- Published on
AWS Simple Storage Service (S3) Part 1
- Authors
- Name
- Dan Collins
Table of Contents
- Terminology
- Storage Classes
- S3 Bucket Features
- S3 Batch Operations
- S3 Access Points
- S3 Select
- S3 Access Control (Block Public Access)
- S3 Common Limits
S3 is a flat object store, S3 is not a 'filesystem'.
In object storage, each object consists of data, metadata, and a key.
Reading Resources:
Terminology
Buckets
- Identify where an object belongs
- Objects are store in buckets in lexicographical order
Object
- Logical entities or containers with information used to store data on S3 (like files)
- Can contain any data, usually bytes in a specific order
Prefix
- Name or characters before an object name
- Ends with a forward slash (/)
- Example: bucketName/<prefix>/objectName.jpg
Key
- Unique name and path to an object in S3
- Excludes the bucket name
Value
- Literal character that correspond to a key
- Example: <key> : <value>
Version ID
- When enables, allows multiple copies of an object using the same object name, each with a unique version ID
Metadata
- Key-Value pairs that describe an object
- Standard HTTP metadata includes object content type
- Custom metadata can be specified
Access Control
- Originally used before Identity Access Management (IAM) for controlling access to objects
Storage Classes
Amazon S3 offers a range of storage classes designed for different use cases.
Reading Resources:
Storage Types:
- S3 Standard (The default, good for frequent access)
- S3 Intelligent-Tiering
- S3 Standard-Infrequent Access
- S3 One Zone-Infrequent Access
- S3 Glacier
- S3 Glacier Deep Archive (Cheapest option, retrieval can take up to 12 hours)
S3 Bucket Features
S3 Bucket Properties Tab
Versioning
Reading Resource: Using Versioning
Once versioning is enabled, every new object get a version ID.
Server Access Logging
Provides detailed records of requests for a bucket.
Reading Resource: Logging requests using server access logging
Static Web Hosting
Reading Resource: Static Web Hosting
Web pages contain static content and some client-side scripts.
Object-level Logging
Reading Resource: CloudTrail Event Logging
This allows AWS CloudTrail to log data events for objects in an S3 bucket.
Default Encryption
Reading Resource: Enabling Encryption
Automatically encrypt new objects with selected encryption type.
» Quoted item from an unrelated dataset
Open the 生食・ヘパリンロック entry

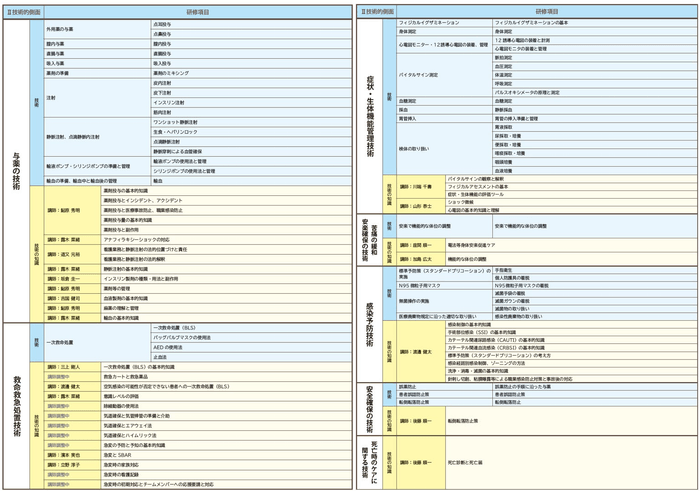pyautogui.click(x=174, y=132)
Options of S3 server-side encryption, AWS managed encryption key, or AWS managed encryption key. The default encrypts the customers data at rest.
Advanced Settings
Includes:
- Object Lock, locking an object until a specific date.
- Tags, track the storage cost or other criteria for individual projects.
- Transfer Acceleration
- Events, trigger actions based on an event, like a lambda function
- Requester Pays, requestor pays cost of retrieving an object
S3 Bucket Management Tab
- Lifecycle, transition objects into other storage classes
- Replication
- Analytics
- Metrics, CloudWatch Metrics.
- Inventory
S3 Batch Operations
Reading Resource: Performing large-scale batch operations on Amazon S3 objects
You can use S3 Batch Operations to perform large-scale batch operations on Amazon S3 objects. S3 Batch Operations can perform a single operation on lists of Amazon S3 objects that you specify. A single job can perform a specified operation on billions of objects containing exabytes of data. Amazon S3 tracks progress, sends notifications, and stores a detailed completion report of all actions, providing a fully managed, auditable, and serverless experience. You can use S3 Batch Operations through the AWS Management Console, AWS CLI, AWS SDKs, or REST API.
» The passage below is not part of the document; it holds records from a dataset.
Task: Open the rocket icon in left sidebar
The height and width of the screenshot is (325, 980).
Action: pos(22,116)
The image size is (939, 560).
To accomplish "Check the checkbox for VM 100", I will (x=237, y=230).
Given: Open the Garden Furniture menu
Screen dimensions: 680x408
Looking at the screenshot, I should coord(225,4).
S3 Batch Operations can set a job to execute batch operations on a list of S3 objects contained in a manifest object.
S3 Access Points
- Simplifies access control for large, shared, or multi-tenant buckets.
- Allow applications or users to interact with a multi-tenant bucket via a dedicated access point and with custom permissions.
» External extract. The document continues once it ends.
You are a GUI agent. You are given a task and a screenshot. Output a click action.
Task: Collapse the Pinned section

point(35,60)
Reading Resource: Managing data access with Amazon S3 access points
Amazon S3 access points simplify managing data access at scale for shared datasets in S3. Access points are named network endpoints that are attached to buckets that you can use to perform S3 object operations, such as GetObject and PutObject. Each access point has distinct permissions and network controls that S3 applies for any request that is made through that access point. Each access point enforces a customized access point policy that works in conjunction with the bucket policy that is attached to the underlying bucket.
S3 Select
- The S3 Select feature can run SQL queries in place against CSV and JSON objects.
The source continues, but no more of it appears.